(TASK INSTRUCTIONS)
Would you repeat the entries beneath, with nothing changed?

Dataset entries

· · · · · · ·

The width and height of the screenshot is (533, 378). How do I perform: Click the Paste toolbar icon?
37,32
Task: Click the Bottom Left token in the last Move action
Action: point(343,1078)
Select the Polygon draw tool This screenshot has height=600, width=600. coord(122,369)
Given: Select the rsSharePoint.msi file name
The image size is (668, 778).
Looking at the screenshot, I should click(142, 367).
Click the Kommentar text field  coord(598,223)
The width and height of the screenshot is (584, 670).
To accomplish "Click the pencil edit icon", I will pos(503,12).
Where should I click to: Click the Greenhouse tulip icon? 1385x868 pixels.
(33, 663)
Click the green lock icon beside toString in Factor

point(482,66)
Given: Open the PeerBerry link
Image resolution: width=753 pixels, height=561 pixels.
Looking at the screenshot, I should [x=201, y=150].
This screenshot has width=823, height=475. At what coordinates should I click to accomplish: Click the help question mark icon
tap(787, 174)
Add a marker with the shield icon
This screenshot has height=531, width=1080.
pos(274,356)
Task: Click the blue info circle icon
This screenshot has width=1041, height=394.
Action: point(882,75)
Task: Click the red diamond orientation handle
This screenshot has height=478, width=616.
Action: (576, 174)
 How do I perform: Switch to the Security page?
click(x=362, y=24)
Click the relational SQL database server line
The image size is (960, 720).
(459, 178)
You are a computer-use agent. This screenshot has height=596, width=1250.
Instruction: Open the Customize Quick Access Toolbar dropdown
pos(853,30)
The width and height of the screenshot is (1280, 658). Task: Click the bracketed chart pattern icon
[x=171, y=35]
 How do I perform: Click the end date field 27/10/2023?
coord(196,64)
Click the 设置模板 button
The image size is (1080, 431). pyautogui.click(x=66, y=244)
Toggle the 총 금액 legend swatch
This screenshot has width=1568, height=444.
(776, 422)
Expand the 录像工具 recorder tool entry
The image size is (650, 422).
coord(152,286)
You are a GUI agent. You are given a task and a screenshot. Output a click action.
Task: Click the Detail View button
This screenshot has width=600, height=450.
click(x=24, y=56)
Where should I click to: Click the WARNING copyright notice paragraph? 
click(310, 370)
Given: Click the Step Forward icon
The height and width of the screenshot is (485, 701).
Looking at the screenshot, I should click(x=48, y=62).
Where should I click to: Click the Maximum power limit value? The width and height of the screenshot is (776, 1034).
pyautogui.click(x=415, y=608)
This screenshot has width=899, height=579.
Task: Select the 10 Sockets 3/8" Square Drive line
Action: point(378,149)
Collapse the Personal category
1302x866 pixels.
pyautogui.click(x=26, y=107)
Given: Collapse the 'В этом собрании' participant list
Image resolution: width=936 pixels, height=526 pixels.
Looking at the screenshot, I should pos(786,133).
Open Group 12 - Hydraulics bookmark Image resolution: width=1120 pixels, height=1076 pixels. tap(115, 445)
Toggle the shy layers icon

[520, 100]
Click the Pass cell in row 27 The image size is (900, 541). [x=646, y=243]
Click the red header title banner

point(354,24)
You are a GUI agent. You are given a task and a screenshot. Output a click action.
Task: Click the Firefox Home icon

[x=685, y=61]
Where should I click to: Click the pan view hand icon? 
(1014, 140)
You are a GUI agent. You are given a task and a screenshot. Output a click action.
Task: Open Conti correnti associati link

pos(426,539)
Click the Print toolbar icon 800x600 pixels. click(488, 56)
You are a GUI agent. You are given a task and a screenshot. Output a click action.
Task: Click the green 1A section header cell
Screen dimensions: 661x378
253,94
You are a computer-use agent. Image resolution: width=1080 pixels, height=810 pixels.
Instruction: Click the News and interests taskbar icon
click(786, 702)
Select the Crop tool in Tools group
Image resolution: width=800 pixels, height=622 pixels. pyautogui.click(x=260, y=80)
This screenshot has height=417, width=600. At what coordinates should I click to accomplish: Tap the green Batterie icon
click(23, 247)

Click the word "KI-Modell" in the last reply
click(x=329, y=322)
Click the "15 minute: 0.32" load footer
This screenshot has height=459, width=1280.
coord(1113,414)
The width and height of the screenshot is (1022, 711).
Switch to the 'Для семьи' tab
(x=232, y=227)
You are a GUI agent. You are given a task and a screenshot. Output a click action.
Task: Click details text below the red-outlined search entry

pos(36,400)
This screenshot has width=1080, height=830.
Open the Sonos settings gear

· · · · · · ·

(REPLY)
The width and height of the screenshot is (533, 378). How do I perform: Click the Paste toolbar icon?
37,32
Task: Click the Bottom Left token in the last Move action
Action: point(343,1078)
Select the Polygon draw tool This screenshot has height=600, width=600. coord(122,369)
Given: Select the rsSharePoint.msi file name
The image size is (668, 778).
Looking at the screenshot, I should click(142, 367).
Click the Kommentar text field  coord(598,223)
The width and height of the screenshot is (584, 670).
To accomplish "Click the pencil edit icon", I will pos(503,12).
Where should I click to: Click the Greenhouse tulip icon? 1385x868 pixels.
(33, 663)
Click the green lock icon beside toString in Factor

point(482,66)
Given: Open the PeerBerry link
Image resolution: width=753 pixels, height=561 pixels.
Looking at the screenshot, I should [x=201, y=150].
This screenshot has width=823, height=475. At what coordinates should I click to accomplish: Click the help question mark icon
tap(787, 174)
Add a marker with the shield icon
This screenshot has height=531, width=1080.
pos(274,356)
Task: Click the blue info circle icon
This screenshot has width=1041, height=394.
Action: point(882,75)
Task: Click the red diamond orientation handle
This screenshot has height=478, width=616.
Action: (576, 174)
 How do I perform: Switch to the Security page?
click(x=362, y=24)
Click the relational SQL database server line
The image size is (960, 720).
(459, 178)
You are a computer-use agent. This screenshot has height=596, width=1250.
Instruction: Open the Customize Quick Access Toolbar dropdown
pos(853,30)
The width and height of the screenshot is (1280, 658). Task: Click the bracketed chart pattern icon
[x=171, y=35]
 How do I perform: Click the end date field 27/10/2023?
coord(196,64)
Click the 设置模板 button
The image size is (1080, 431). pyautogui.click(x=66, y=244)
Toggle the 총 금액 legend swatch
This screenshot has width=1568, height=444.
(776, 422)
Expand the 录像工具 recorder tool entry
The image size is (650, 422).
coord(152,286)
You are a GUI agent. You are given a task and a screenshot. Output a click action.
Task: Click the Detail View button
This screenshot has width=600, height=450.
click(x=24, y=56)
Where should I click to: Click the WARNING copyright notice paragraph? 
click(310, 370)
Given: Click the Step Forward icon
The height and width of the screenshot is (485, 701).
Looking at the screenshot, I should click(x=48, y=62).
Where should I click to: Click the Maximum power limit value? The width and height of the screenshot is (776, 1034).
pyautogui.click(x=415, y=608)
This screenshot has width=899, height=579.
Task: Select the 10 Sockets 3/8" Square Drive line
Action: point(378,149)
Collapse the Personal category
1302x866 pixels.
pyautogui.click(x=26, y=107)
Given: Collapse the 'В этом собрании' participant list
Image resolution: width=936 pixels, height=526 pixels.
Looking at the screenshot, I should pos(786,133).
Open Group 12 - Hydraulics bookmark Image resolution: width=1120 pixels, height=1076 pixels. tap(115, 445)
Toggle the shy layers icon

[520, 100]
Click the Pass cell in row 27 The image size is (900, 541). [x=646, y=243]
Click the red header title banner

point(354,24)
You are a GUI agent. You are given a task and a screenshot. Output a click action.
Task: Click the Firefox Home icon

[x=685, y=61]
Where should I click to: Click the pan view hand icon? 
(1014, 140)
You are a GUI agent. You are given a task and a screenshot. Output a click action.
Task: Open Conti correnti associati link

pos(426,539)
Click the Print toolbar icon 800x600 pixels. click(488, 56)
You are a GUI agent. You are given a task and a screenshot. Output a click action.
Task: Click the green 1A section header cell
Screen dimensions: 661x378
253,94
You are a computer-use agent. Image resolution: width=1080 pixels, height=810 pixels.
Instruction: Click the News and interests taskbar icon
click(786, 702)
Select the Crop tool in Tools group
Image resolution: width=800 pixels, height=622 pixels. pyautogui.click(x=260, y=80)
This screenshot has height=417, width=600. At what coordinates should I click to accomplish: Tap the green Batterie icon
click(23, 247)

Click the word "KI-Modell" in the last reply
click(x=329, y=322)
Click the "15 minute: 0.32" load footer
This screenshot has height=459, width=1280.
coord(1113,414)
The width and height of the screenshot is (1022, 711).
Switch to the 'Для семьи' tab
(x=232, y=227)
You are a GUI agent. You are given a task and a screenshot. Output a click action.
Task: Click details text below the red-outlined search entry

pos(36,400)
This screenshot has width=1080, height=830.
Open the Sonos settings gear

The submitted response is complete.